Wichita’s Tim Boron in net, with Michael Trebish, Feb. 21, 2015. (Photo courtesy of Ed Bailey. All Rights Reserved.)

Another tough defeat last night for the Wichita Thunder by an all-too familiar foe, the Tulsa Oilers. The game started with two powerplay goals, one by each team, and ended with two empty net goals by Tulsa to seal the Thunder’s fate with a 7-4 loss.

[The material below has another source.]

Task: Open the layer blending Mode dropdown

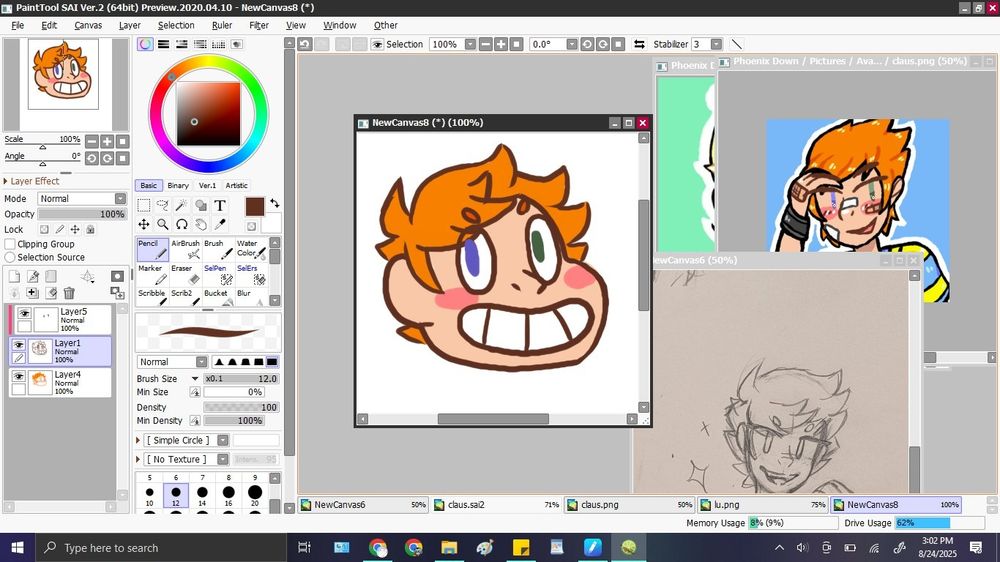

What is it about Tulsa that makes them almost unsolvable for the Wichita Thunder? In head-to-head wins/losses the Thunder are clearly the underdog, and their Goals For/Goals Against ratio is worse. However the Thunder’s Powerplay and Penalty Kill percentages are better than the Oilers. And if anyone tells you that Wichita Penalty minutes are the worst in the Central Division, take a look at Erick Lizon’s 151 PIM compared to Tommy Mele’s 192 PIM. Wichita and Tulsa have under 2 minutes difference in their team penalties per game.  Where you begin to see the biggest difference is in two teams’ leading scorers — Wichita’s top ranked Ian Lowe has 46 points, and he falls below Tulsa’s 4th leading scorer, T.J. Caig with 48 points.

  Wichita Tulsa
Head-to-Head 2-3-1-3 7-2-0-0
Goals For 153 184
Goals Against 167 187
PP (Overall) (38/237) 16.0% (35/234) 15.0%
PK (Overall) (39/240) 83.8% (33/140) 76.4%
Most PIM Lizon – 151 Mele – 192
Team PIM/GM 22.5/Game 20.7/Game
Leading Scorers Lowe (16-30-46); Gauthier (20-25-45); Miller (15-25-40); Wilson (7-23-30); Kashirsky (11-17-28) Fisher (16-40-56); Booras (21-32-53); Pleskach (28-24-52); Caig (17-31-48); Jubinville (19-22-41)
Leading After 1st 9-2-0-1 17-4-0-1
Leading After 2nd 15-1-0-2 16-2-1-2
Trailing After 1st 3-8-2-4 4-13-0-0
Trailing After 2nd 2-16-1-2 4-18-0-1
Tied After 1st 12-10-0-0 4-6-1-2
Tied After 2nd 7-3-1-1 5-3-0-0
Out Shooting Opponents 16-11-1-3 11-10-0-0
Out Shot by Opponents 7-7-1-2 14-13-0-3

The Tulsa Oilers seem to always be in the right place in front of the net taking full advantage of any rebounds and bounces, and they excel at stealing pucks away from their opponents. If player and team takeaways and giveaways were tracked in the ECHL I suspect we would see some amazing stats for these two teams, and indeed part of the problem for the Thunder.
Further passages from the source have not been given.